US stock markets posted their biggest drop since 2009 in January

by time news

US stock markets experienced the worst January since the global financial crisis of 2008-2009, writes the Financial Times. Thus, the S&P 500 index fell 5.3% in January, which was the largest monthly drop since the start of the coronavirus pandemic in March 2020 and the lowest since 2009.

The technology sector suffered even more: the NASDAQ Composite index sank by 10% in January, and at its peak the drop reached 15.7%, the newspaper writes.

As the FT points out, several factors influenced such dynamics of the stock market in the United States: investors sold off assets amid the threat of an increase in the Fed’s base rate, a decrease in corporate income of American companies, as well as geopolitical tensions due to the situation around Ukraine.

Last week, Fed Chairman Jerome Powell said that the regulator could raise the base rate as early as the next meeting in March. He did not rule out a further increase in rates if inflation persists or rises. Consumer prices in the US are rising, with an annual increase of 7% in December, which is the highest level of inflation since 1982, the country’s Department of Labor said earlier.

On January 31, the president of the Federal Reserve Bank of Atlanta, which is part of the Fed, Rafael Bostic, said that in order to fight inflation, the Fed could go for a sharper increase in the base rate. He allowed the first increase at once by 50 basis points, while most analysts and economists expect an increase of a maximum of 0.25 basis points.

Geopolitical risks are notoriously difficult to gauge in equity markets, but several investors said rising tensions over a potential Russian invasion helped spread the downtrend in tech stocks to the broader market in the second half of January. Even without a military escalation, possible sanctions against Russia could lead to a further increase in world energy prices, which in turn will lead to an acceleration in inflation, the newspaper notes.
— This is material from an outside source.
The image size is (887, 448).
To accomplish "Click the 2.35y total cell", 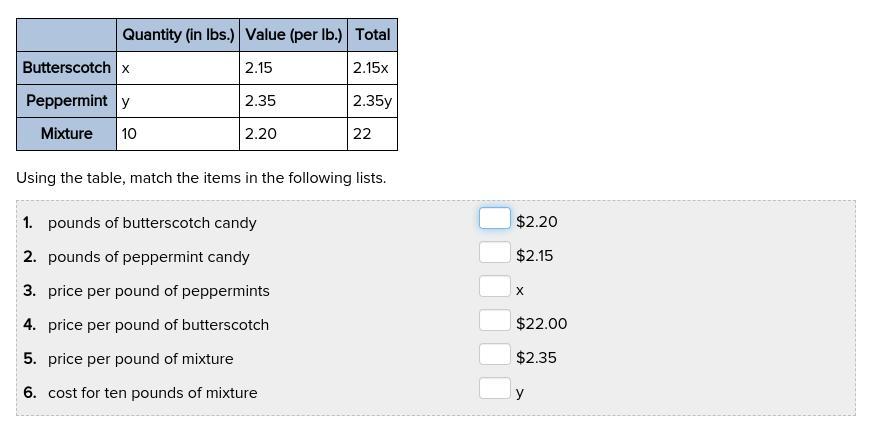I will click(x=372, y=101).
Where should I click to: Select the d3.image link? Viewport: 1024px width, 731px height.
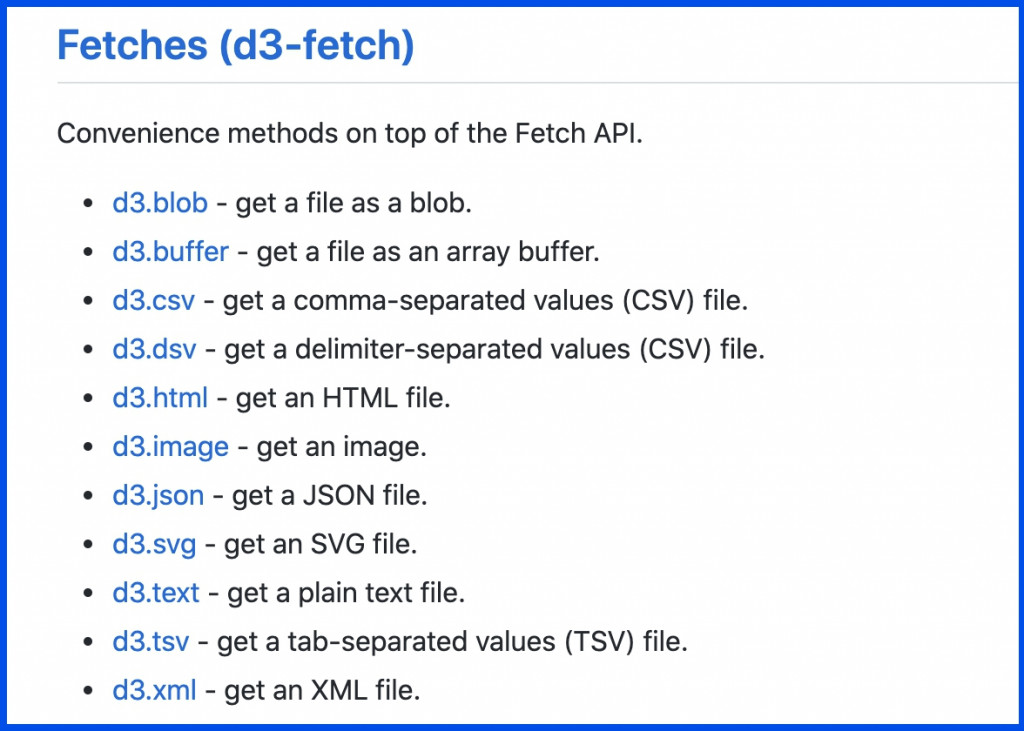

On January 25, US President Joe Biden allowed the imposition of personal sanctions against Russian President Vladimir Putin during Russia’s invasion of Ukraine. In general, the United States and a number of other European states have been talking about potential restrictions since the fall of last year, when reports began to appear in the media about the accumulation of Russian military contingent near the Ukrainian borders and about Moscow’s alleged plans to invade the republic. At the moment, several bills have already been published in the United States that provide for sanctions against the top military-political leadership of Russia, as well as economic, sectoral restrictions, and sanctions against large companies, in particular banks and commodity enterprises.

In Moscow, commenting on this, they said that they were conducting exercises and moving troops only on their own territory at their own discretion. The Russian Foreign Ministry stressed that the very idea of ​​a war with Ukraine is unacceptable and the country is not going to attack anyone.